散歩道<1712>a
経済気象台(151)・もったいないは美徳・ガレージセール
上を見れがきりがない。昔の年寄りから聞かされた言葉である。何事も欲しがらず我慢するための知恵であった。最近では、こんな言葉を聴かなくなったが、それに代わって「もったいない」を耳にするようになった。これは時代の変化を象徴する重要なキーワードに思える。これまでは、消費は美徳であった。今もその傾向が主流である。モノが豊富に生産され、値頃価格で、望むものはほぼ入手できる豊かな社会である。だが、身の回りにはつかわれないもの、同じようなものが家庭にあふれている。まだ十分使えるものでもゴミとして捨てざるを得ない。大なり小なりこうした経験をしている人は多いと思われる。このような生活スタイルが何時までつづくのだろうか。カナダ・トロントの郊外で数ヶ月生活した折に、ガレージセールに参加した体験がある。定期的に地区ごとに、ガレージセールを希望する家庭が前庭やガレージで不用品の店開きをする。中古だが子供の自転車、日用品さらに本まで並べてある。それを家族ぐるみで見て周り、気に入ったものを購入する。日本では近所の人か知人に、遠慮がちにあげるか、使い捨てにするかである。
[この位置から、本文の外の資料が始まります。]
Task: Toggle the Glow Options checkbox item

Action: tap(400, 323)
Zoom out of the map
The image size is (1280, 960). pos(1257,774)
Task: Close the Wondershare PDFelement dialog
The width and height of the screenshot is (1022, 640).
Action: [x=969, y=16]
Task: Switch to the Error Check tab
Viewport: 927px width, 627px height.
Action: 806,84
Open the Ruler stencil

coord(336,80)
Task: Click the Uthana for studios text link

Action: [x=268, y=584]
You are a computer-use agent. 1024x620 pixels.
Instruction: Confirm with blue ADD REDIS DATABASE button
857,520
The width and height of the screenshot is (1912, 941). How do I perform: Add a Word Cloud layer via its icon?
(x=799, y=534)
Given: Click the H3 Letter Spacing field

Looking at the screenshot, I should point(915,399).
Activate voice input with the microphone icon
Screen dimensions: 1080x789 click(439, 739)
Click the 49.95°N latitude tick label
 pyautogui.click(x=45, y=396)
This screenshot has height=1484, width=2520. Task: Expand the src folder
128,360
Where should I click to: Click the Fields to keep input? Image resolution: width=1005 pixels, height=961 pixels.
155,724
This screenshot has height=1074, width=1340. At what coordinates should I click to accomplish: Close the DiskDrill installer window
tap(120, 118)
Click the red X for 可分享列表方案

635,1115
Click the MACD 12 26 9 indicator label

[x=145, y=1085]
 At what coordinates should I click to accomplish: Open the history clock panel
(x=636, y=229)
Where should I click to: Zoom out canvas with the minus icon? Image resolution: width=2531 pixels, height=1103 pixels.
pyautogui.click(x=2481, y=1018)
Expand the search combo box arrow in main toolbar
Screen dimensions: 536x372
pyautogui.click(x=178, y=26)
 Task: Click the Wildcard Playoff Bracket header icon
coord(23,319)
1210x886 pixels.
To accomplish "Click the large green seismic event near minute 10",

これは、豊かな経済かどうか、という違いだけではなさそうに思える。生産、消費など経済の各部門で消費は美徳であるというサイクルをいかに脱却するか、出口なき出口を求めているのが現状である。このサイクルを断ち切るのは我我の生活スタイルを根気よく、改善していく必要がある。資源は有限である。無駄な資源消費をしない、もったいないは美徳であるという風潮を教育課程から育てていく必要がある。同時に、百貨店の過剰包装などを徹底して簡素化すべきである。そうしないと生活コストはますます高くなり、子供を生むのも躊躇することになりかねない。